## Data under study
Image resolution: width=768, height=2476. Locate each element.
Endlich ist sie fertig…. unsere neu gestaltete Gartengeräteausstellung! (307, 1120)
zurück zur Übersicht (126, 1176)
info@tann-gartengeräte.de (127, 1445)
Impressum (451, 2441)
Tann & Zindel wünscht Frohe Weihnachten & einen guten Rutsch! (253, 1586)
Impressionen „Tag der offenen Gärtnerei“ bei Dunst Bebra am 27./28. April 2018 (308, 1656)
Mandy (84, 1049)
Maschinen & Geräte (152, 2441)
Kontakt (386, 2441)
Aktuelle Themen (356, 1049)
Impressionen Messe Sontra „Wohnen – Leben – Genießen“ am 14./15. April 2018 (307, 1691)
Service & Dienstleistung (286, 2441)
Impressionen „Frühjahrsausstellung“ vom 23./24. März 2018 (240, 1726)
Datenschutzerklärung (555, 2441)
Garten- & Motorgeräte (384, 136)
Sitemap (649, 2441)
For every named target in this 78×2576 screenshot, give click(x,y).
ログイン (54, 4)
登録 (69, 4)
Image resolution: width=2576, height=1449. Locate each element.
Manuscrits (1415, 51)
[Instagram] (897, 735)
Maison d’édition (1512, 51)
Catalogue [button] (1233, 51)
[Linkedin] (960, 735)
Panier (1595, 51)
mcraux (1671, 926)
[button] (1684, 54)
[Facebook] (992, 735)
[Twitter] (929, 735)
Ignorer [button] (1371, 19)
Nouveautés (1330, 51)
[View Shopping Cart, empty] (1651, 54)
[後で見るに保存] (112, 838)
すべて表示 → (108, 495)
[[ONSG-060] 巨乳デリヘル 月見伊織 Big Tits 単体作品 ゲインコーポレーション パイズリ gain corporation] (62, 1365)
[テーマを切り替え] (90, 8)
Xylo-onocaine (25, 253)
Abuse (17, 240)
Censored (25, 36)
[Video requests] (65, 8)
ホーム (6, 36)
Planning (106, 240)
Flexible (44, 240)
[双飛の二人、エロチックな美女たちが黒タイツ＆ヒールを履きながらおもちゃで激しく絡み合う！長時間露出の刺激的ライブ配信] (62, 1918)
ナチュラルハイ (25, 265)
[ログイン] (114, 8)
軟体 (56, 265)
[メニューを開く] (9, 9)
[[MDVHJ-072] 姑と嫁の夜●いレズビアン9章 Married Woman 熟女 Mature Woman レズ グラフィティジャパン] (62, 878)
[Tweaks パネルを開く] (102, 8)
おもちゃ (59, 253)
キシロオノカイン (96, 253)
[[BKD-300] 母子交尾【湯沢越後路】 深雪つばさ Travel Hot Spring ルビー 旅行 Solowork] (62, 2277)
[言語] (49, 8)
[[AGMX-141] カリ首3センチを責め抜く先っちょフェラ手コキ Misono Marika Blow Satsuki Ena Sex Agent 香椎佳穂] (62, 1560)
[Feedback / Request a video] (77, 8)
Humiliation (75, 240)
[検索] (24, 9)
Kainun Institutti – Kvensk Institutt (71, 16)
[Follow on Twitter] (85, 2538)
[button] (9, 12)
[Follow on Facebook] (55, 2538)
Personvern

## Action item
Within the listing above, give again exactly every line from the line with "For every named" through the line with "Catalogue [button] (1233, 51)", both included, and no other line.

## Result
For every named target in this 78×2576 screenshot, give click(x,y).
ログイン (54, 4)
登録 (69, 4)
Image resolution: width=2576, height=1449. Locate each element.
Manuscrits (1415, 51)
[Instagram] (897, 735)
Maison d’édition (1512, 51)
Catalogue [button] (1233, 51)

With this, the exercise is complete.